◆ TASK STATEMENT
Using the records below, reproduce exactly the lines from the one containing "Viewport: 1350px width, 754px" through the end, and nothing more; skip the images.

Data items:
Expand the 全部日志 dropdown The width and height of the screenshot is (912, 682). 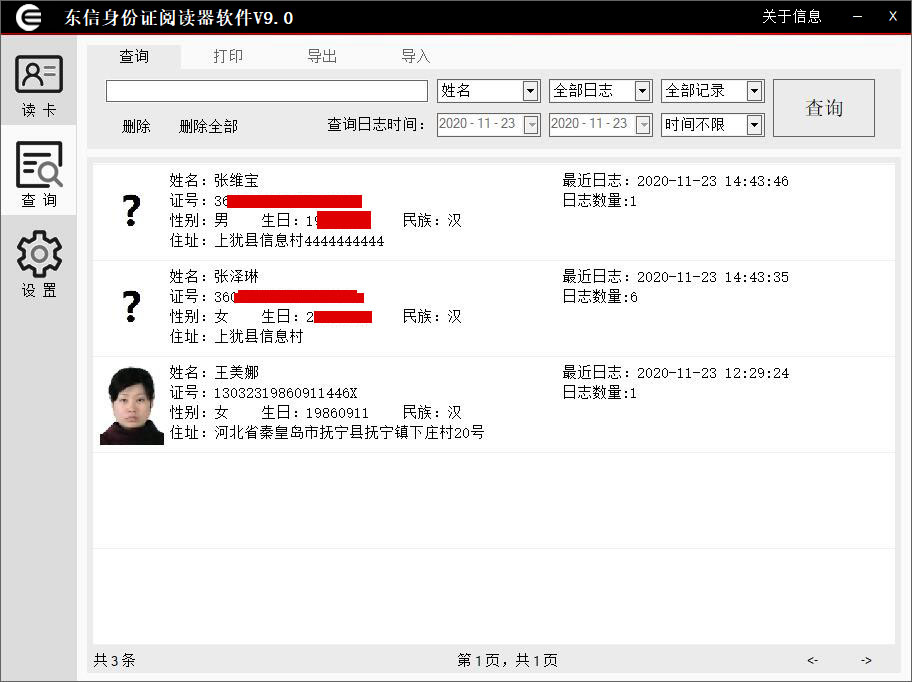click(x=641, y=90)
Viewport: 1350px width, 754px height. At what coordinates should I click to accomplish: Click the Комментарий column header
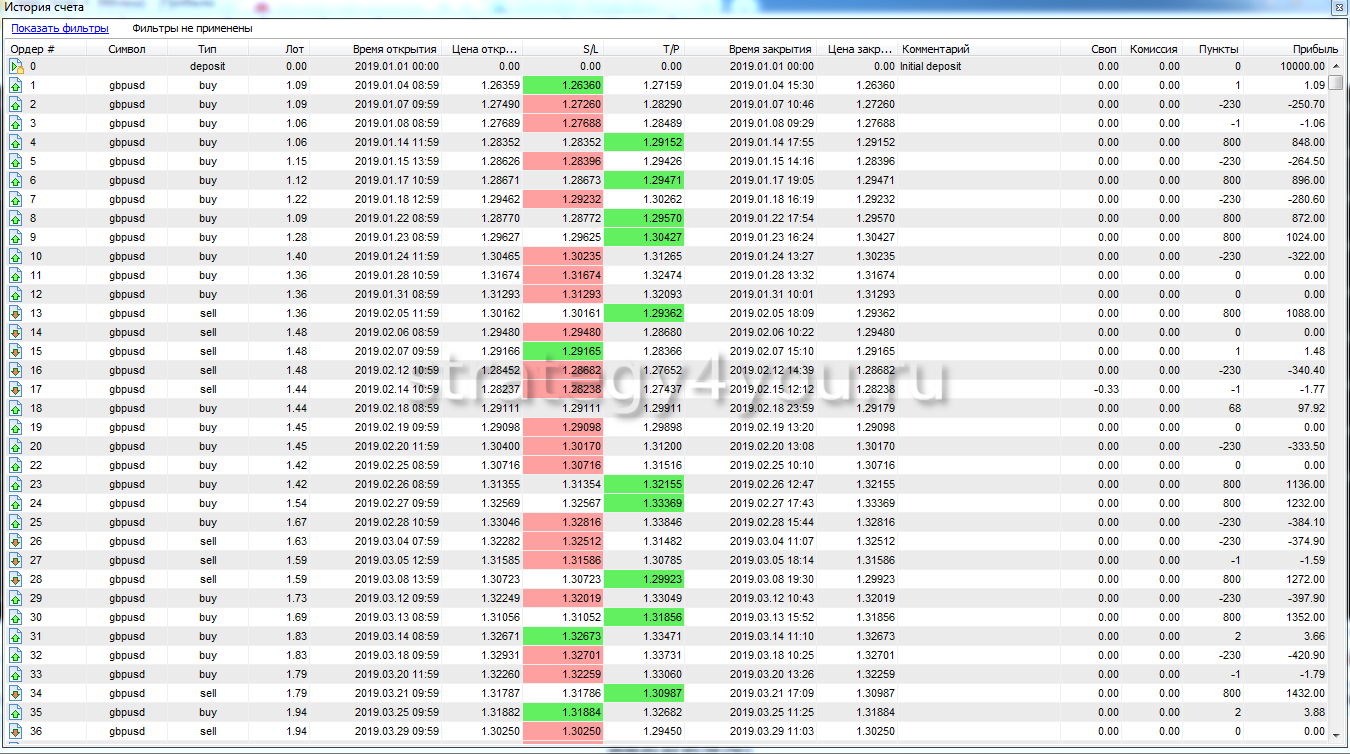coord(936,49)
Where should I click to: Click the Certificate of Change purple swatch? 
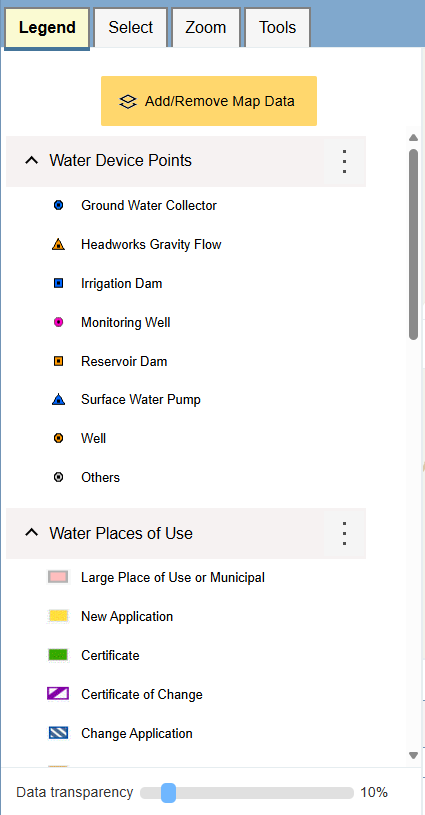[58, 694]
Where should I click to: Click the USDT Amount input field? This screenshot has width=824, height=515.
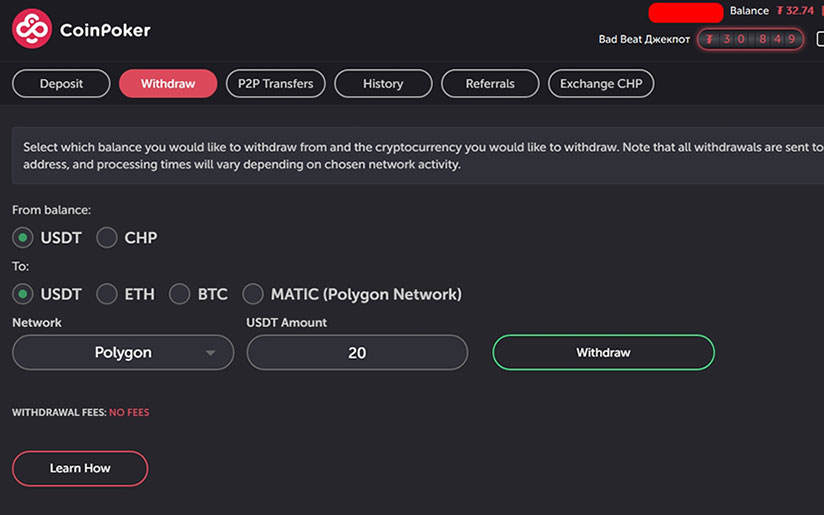[357, 353]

◆ YOUR SOLUTION
Viewport: 1350px width, 754px height. At what coordinates should I click to accomplish: Click the Комментарий column header
coord(936,49)
Where should I click to: Click the Certificate of Change purple swatch? 
[58, 694]
Where should I click to: Click the USDT Amount input field? This screenshot has width=824, height=515.
[357, 353]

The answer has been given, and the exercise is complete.